No, really, Blackadder does have a heart! From the Blackadder II episode Chains:
Queenie: Did you miss me, Edmund?
Blackadder: Madame, life without you was like a broken pencil.
Queenie: (confused) Explain...?
In "Back and Forth," when Blackadder becomes King of England, he makes Baldrick prime minister, despite the fact that Baldrick is an idiot who annoys the crap out of him. It's almost an Aww, Look! They Really Do Love Each Other moment.
Plus the indication that Blackadder chose to be a good leader, and not a tyrant, as one would half expect from him.
Classic moment from Blackadder Goes Forth
Captain Darling: Don't take that tone with me, Lieutenant, or I'll have you on charge for insubordination!
Lieutenant George: Well I'd rather be on a charge for insubordination than on a charge for deserting a friend!
Captain Edmund Blackadder's last words are particularly touching, in their own small way, especially in the heartfelt tone he delivers them in.
Blackadder: Good luck, everyone. *Blows whistle to signal going over the top.*
A bit earlier, when Darling arrives with an order to go over the top with everyone else, Blackadder completely ignores the opportunity to taunt his hated pencil pushing nemesis, seeing only a terrified man who'll soon be killed.
He not only doesn't taunt him, he pretends to believe that Darling volunteered to join them. Despite it probably taking him all of two seconds to guess that Darling was pushed into it by his mad superior, he gives Darling the best opportunity to save face and pretend to himself that he's being brave and loyal.

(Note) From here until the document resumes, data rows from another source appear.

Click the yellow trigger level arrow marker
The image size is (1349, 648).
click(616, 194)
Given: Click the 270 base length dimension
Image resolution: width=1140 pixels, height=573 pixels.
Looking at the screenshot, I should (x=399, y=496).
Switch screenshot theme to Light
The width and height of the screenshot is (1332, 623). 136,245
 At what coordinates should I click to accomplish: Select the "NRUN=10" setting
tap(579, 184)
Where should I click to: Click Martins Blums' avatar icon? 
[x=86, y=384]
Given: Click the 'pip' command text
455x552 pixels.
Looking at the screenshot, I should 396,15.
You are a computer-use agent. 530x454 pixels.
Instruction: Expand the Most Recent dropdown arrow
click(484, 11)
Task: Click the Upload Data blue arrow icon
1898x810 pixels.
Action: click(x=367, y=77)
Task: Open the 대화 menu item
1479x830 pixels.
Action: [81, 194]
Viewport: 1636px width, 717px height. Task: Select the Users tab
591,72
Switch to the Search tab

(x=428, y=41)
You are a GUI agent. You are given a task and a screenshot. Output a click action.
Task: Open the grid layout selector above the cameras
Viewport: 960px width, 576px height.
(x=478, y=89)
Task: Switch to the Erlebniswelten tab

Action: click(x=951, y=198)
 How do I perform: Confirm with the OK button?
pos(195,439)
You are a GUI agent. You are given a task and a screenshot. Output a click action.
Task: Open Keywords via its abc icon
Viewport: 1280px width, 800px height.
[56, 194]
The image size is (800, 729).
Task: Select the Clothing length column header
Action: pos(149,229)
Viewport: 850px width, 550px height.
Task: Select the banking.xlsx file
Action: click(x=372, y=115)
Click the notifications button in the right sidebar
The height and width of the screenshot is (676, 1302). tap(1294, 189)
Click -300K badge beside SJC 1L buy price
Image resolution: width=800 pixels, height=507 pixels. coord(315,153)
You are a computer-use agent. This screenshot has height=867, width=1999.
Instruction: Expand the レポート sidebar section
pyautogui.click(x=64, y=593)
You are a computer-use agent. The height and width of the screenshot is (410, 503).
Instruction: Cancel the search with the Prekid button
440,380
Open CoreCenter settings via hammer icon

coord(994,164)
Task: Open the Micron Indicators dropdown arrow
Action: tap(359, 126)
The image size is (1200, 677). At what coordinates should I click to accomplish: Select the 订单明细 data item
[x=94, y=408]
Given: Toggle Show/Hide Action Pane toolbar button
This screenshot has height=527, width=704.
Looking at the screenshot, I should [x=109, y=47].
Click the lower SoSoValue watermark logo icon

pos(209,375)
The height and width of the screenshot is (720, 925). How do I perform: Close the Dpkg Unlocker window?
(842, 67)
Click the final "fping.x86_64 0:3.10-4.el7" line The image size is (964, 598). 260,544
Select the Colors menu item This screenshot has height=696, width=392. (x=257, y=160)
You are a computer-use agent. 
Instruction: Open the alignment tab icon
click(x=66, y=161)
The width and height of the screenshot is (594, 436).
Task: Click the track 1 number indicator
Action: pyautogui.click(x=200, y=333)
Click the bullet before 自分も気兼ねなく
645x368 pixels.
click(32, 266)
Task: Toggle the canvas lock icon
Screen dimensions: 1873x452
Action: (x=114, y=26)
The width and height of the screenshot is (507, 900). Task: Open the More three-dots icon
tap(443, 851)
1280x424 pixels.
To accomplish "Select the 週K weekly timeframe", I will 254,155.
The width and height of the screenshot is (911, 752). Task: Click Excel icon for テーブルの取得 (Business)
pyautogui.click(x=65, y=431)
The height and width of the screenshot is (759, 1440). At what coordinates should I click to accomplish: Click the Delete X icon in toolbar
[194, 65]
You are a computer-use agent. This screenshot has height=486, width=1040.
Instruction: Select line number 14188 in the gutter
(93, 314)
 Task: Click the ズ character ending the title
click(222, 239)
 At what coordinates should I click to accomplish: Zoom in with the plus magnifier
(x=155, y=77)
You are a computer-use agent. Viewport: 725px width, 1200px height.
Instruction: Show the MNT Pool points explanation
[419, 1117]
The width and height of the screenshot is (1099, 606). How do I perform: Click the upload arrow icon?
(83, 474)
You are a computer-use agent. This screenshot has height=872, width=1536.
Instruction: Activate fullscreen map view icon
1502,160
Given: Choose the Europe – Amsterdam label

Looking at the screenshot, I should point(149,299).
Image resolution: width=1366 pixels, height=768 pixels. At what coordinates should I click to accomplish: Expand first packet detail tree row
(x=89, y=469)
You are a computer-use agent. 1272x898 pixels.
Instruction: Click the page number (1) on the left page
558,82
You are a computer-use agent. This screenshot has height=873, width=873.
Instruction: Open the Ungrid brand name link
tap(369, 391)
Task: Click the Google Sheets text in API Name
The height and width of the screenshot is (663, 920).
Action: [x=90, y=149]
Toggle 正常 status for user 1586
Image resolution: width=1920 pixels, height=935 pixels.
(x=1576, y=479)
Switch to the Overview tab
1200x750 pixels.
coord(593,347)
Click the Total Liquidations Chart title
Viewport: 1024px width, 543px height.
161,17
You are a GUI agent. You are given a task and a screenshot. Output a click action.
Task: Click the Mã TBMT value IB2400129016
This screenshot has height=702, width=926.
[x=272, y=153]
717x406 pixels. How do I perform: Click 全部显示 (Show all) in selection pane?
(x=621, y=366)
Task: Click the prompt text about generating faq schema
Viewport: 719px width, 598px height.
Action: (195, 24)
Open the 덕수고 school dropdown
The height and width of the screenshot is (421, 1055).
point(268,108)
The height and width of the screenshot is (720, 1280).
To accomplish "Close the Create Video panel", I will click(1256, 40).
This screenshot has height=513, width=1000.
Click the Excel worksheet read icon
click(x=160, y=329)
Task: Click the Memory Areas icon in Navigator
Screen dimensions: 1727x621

Edmund seems to have leveled up even before the show begins. While he still expresses a combination of contempt and disliking towards George and Baldrick, this seems to be his method of coping with the situation he finds himself in. As a Captain in the British Army he would have had unnumbered opportunities to have them at the very least sent away or locked up on a trumped-up charge, if not have them executed. Even when he finds out that they screwed up and very nearly let him be killed in Corporal Punishment, they're fine in the next episode. It appears that although he doesn't like either George or Baldrick, he secretly enjoys their company to distract from the monotony and terror of the war.
Heck, when George reveals his talent for painting, Blackadder even gives him a genuine, non-cynical compliment.
In Major Star, George is late coming back from his date with General Melchett. Previous Blackadders would have been soundly asleep; this Blackadder stays up waiting for George, worrying aloud about his safety in the trenches.
Brief though it was, the first Blackadder's father finally remembering his son's name.
In episode five of season one, Baldrick reads a letter. A minor thing, but then you have to remember that Baldrick is part of the lower classes, who were not considered eligible for education, and reading was one of them. Either Baldrick taught himself, which seems a bit unlikely as he wouldn't know where to start, or Blackadder and Percy took the time to teach him how to read. Given Blackadder's opinion of the peasants through the episode, that is a noticeable feat.
The fact that in season two Percy was willing to give Edmund all of the money he'd set aside for his old age to save him from the Bishop of Bath and Wells. True, it turned out that Edmund had already stolen and spent the money, but it's the thought that counts.
At the end of that same episode, part of the money Edmund asks for when successfully blackmailing the Bishop is so he can take Baldrick along to Mrs. Miggin's pie shop to celebrate. Uncharacteristically nice for the second incarnation.
In Blackadder Goes Forth, Captain Blackadder, like his predecessors, always puts himself first. However, note how when he can involve George and Baldrick in his escape schemes, he does. Even though they're both idiots who would probably endanger his plans, and George doesn't even want to go. Blackadder would happily leave them if only one person can get away, but the fact that he will save them if he can is pretty sweet, by Blackadder standards.
In Blackadder's Christmas Carol, it's kind of sweet to see Blackadder actually acting like a decent person, especially to Baldrick, even as everyone else fleeces him for everything he's worth. It doesn't last, but still.
Edmund reading a bedtime story for his child wife at the end of "The Queen of Spain's Beard" is surprisingly sweet.
The "some beans" scene in the Second. Blackadder attempts to teach Baldrick to count and is very patient about it, even in the face of Baldrick being incredibly slow to grasp how three and one makes four.